Share

Bab 3

Author: Rina Safitri
Indra pulang ke rumah dengan kalung yang dipilih oleh Sekretaris Cakra. Begitu buka pintu, ia langsung sadar Puspa nggak ada di rumah, dan dapat kabar kalau sedang dinas ke luar kota.

Biasanya, Puspa memang sering pergi dinas untuk urusan kerja, jadi Indra nggak terlalu ambil pusing. Ia duduk sendiri di ruang makan, menyelesaikan makan malam tanpa komentar apapun.

Selesai makan, ia secara refleks tunggu seseorang menyodorkan serbet padanya—kebiasaan bertahun-tahun. Baru setelah menoleh, ia teringat... Puspa nggak ada. Akhirnya, ia harus ambil sendiri.

Indra bertanya, "Dia bilang kapan akan kembali?"

Bu Sekar jawab, "Nyonya nggak bilang."

Biasanya kalau dia dinas ke luar kota, Puspa akan kasih tahu tentang rencana perjalanannya. Kali ini, dia nggak kasih tahu dan Indra nggak senang.

Sementara pria itu merasa terganggu oleh ketidakhadiran istri, Puspa sendiri sedang menjalani malamnya dengan tenang. Setelah makan malam sendiri, ia buang sampah, lalu bersih-bersih, dan naik ke tempat tidur.

Tempat tidur baru, tempat baru—tapi Puspa nggak merasa canggung. Malam itu ia tidur nyenyak, tanpa mimpi.

Keesokkan harinya.

Pagi itu Puspa nggak langsung ke kantor. Ia memutuskan untuk jenguk neneknya di rumah sakit.

Neneknya menderita penyakit langka yang sulit disembuhkan. Hanya bisa diperlambat dengan pengobatan mahal dan rutin—penyakit yang dikenal sebagai “takdir orang kaya”.

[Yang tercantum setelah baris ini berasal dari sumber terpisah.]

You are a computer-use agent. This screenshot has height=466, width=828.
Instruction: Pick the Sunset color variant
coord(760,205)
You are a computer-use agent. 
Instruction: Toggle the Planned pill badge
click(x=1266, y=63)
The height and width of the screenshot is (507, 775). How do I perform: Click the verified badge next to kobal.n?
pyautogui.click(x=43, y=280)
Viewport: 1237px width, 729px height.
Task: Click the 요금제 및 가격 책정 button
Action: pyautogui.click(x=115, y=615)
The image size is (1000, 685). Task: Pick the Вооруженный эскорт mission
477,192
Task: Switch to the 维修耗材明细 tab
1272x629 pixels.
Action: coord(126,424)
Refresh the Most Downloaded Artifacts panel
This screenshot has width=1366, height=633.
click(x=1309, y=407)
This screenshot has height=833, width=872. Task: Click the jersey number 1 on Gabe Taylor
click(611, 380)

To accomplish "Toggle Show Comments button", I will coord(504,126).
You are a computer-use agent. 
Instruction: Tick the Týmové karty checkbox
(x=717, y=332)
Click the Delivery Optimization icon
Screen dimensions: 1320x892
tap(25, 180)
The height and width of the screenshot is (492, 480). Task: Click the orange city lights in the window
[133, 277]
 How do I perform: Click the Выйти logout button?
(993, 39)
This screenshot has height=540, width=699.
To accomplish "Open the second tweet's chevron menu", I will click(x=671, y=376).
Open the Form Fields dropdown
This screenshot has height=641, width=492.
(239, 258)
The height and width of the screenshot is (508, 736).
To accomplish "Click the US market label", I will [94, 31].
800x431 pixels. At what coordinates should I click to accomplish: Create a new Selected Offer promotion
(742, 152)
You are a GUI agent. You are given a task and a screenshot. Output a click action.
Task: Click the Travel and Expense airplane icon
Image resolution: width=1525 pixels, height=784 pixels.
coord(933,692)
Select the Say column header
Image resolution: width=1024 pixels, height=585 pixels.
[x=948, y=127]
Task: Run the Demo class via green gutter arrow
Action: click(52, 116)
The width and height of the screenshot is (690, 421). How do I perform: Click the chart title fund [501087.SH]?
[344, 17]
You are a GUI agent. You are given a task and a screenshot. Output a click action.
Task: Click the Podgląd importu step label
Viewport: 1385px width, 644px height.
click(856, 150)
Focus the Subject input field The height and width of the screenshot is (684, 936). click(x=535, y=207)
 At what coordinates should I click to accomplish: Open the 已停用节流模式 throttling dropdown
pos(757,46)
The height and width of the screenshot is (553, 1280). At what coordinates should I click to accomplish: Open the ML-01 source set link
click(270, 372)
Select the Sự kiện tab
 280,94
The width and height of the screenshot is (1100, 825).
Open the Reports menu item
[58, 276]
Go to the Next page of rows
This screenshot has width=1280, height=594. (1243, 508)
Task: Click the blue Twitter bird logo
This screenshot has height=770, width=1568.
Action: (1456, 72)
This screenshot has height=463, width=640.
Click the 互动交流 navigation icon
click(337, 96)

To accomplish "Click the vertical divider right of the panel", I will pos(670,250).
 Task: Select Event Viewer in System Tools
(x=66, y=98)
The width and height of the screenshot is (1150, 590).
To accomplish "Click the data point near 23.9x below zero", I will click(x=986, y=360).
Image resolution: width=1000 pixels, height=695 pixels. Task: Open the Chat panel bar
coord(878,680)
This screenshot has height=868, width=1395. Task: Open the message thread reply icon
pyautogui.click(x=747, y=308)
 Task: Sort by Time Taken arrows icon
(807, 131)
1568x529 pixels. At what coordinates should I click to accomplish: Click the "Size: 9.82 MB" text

Melihat Puspa datang, Nenek Yanti tersenyum senang. Tapi nggak lama kemudian, kekhawatiran tampak di wajahnya. "Kenapa kamu kurusan? Keluarga Wijaya memperlakukanmu dengan buruk, ya?"

Puspa tersenyum lembut, "Nggak, kok. Mama mertua dan yang lain baik-baik saja."

Nenek Yanti menatap cucunya dengan mata tajam penuh kasih. "Kalau kamu ada masalah, bilang ke nenek. Jangan dipendam sendirian."

Ia tahu benar watak cucunya, segala sakit hanya ditelan, tanpa pernah dibagi.

Keluarga Rahayu memang berutang besar pada gadis ini.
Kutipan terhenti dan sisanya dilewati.